Between 2-3 weeks and 6 months after transplantation, delayed complications of early technical problems, such as the biliary sludge syndrome from ischemic cholangitis(7, 8), acute rejection and rapidly developing cases of chronic rejection(9, 10) are the major causes of graft failure. There are still graft failures that occur more than 6 months after transplantation, as a result of delayed technical complications. These usually involve the hepatic artery and subsequently, the biliary tree. An imperfect arterial anastomosis results in turbulent blood flow and accelerated atherosclerosis, which is limited to the immediate downstream side of the anastomosis. The intra-hepatic arterial branches are unaffected(unpublished observation). As the time since transplantation increases, recurrence of the original non-neoplastic and neoplastic diseases and chronic rejection account for an increasing percentage of graft failures.
The principle goal of the gross and histopathological examination is to provide, as precise as possible, the reason(s) for allograft failure. This requires both a detailed pathological examination, including review of any previous biopsies, and clinical correlation with the recipient surgeon and medical management team. Failure to filter the pathology findings through the screen of clinical events, often results in a purely descriptive surgical pathology report. These are difficult to incorporate into a patient management scheme, and provide inadequate data for retrospective academic analysis of patient and graft survival.
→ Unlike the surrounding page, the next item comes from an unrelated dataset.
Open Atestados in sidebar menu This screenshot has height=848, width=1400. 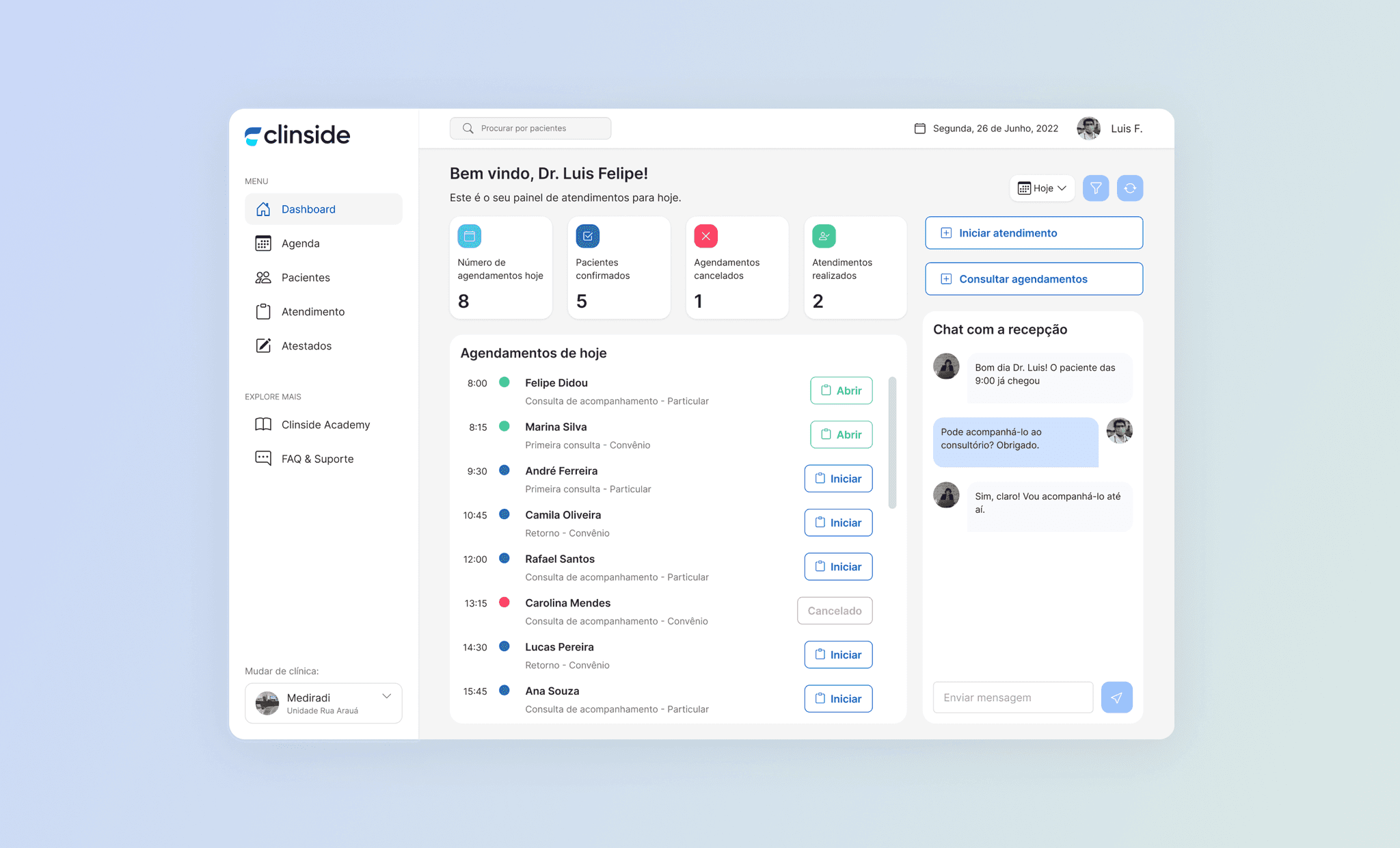click(x=306, y=346)
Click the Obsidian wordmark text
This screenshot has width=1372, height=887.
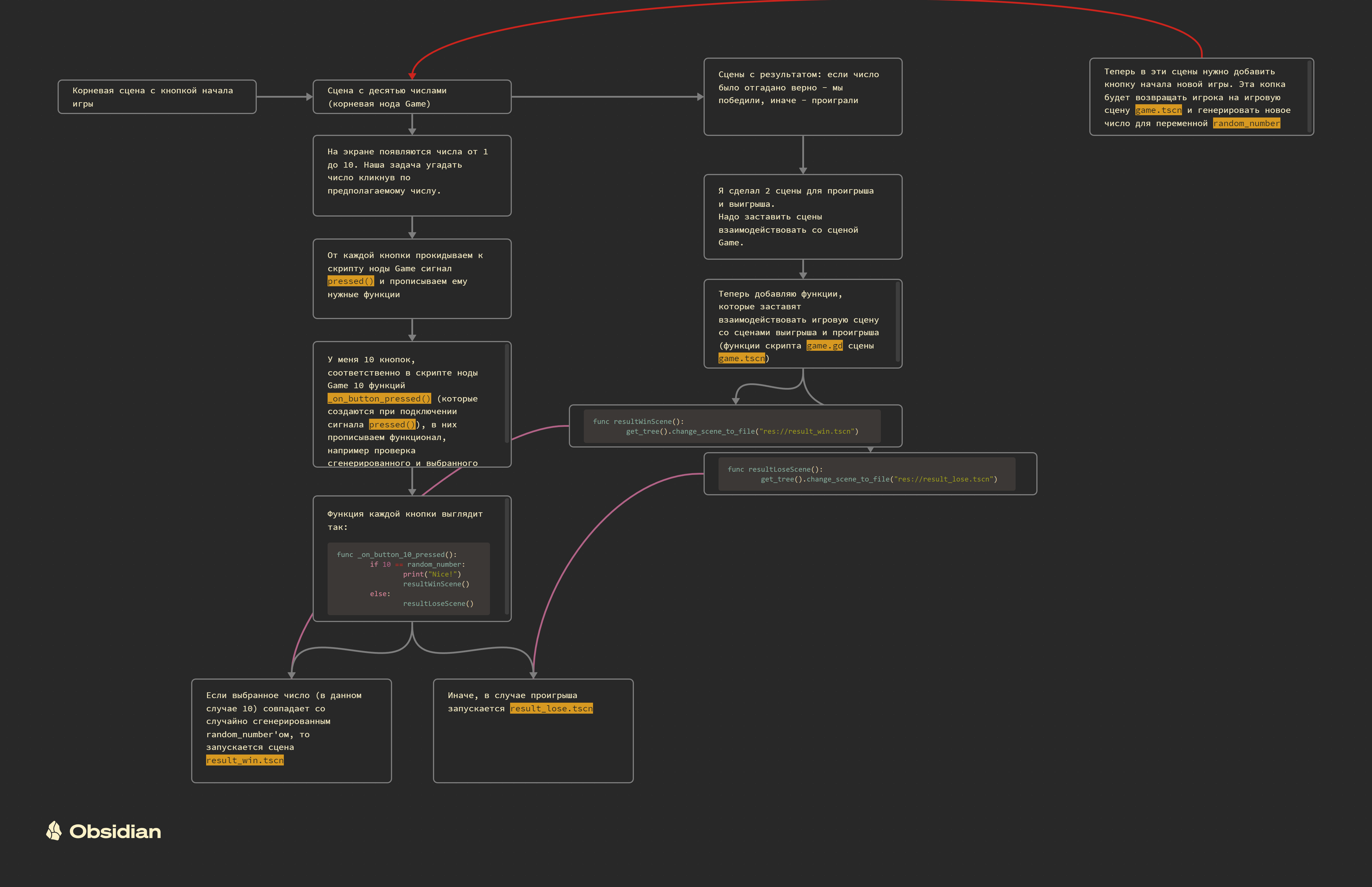115,832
The actual approach to the gross pathological examination is similar to that described for native hepatectomy specimens, but significantly more attention is given to the hilar structures, including the hepatic artery, biliary tree and portal vein. This is particularly true early after transplantation, when technical problems related to anastomotic thrombosis and/or breakdown frequently cause or contribute to graft failure. It is our practice to first, grossly identify the hepatic artery resection margin, the end of which is frequently clipped, and to longitudinally open the hepatic artery and its primary branches into the right and left lobes. Then, the same is done for the biliary tree and then the portal venous system. This sequence is chosen because arterial thrombosis and stenosis frequently underlie biliary tract necrosis, sludge and inflammation and if the ductal system is examined first, the underlying arterial pathology might be obscured. The portal venous system is examined last, because it is infrequently the site of pathology and the cause graft injury. As the time after transplantation increases, gross examination of the failed allografts is virtually identical to that of native hepatectomy specimens, but it is still important to examine the integrity of the hilar structures.
Microscopic sections are taken according to the same protocol used for the native hepatectomy specimens(9), which includes one cassette of the biliary, hepatic arterial, and portal vein resection margins in the hilum(superficial hilum); a section from the deep hilum, which includes first and second order branches of the hepatic arterial tree and peribiliary glands; and sections from the subcapsular and deep aspects of the right and left lobes. Ample sampling and photography of any gross defects is intuitive. We also routinely save bulk frozen and formalin-fixed tissue tissue in a tissue bank for academic research purposes.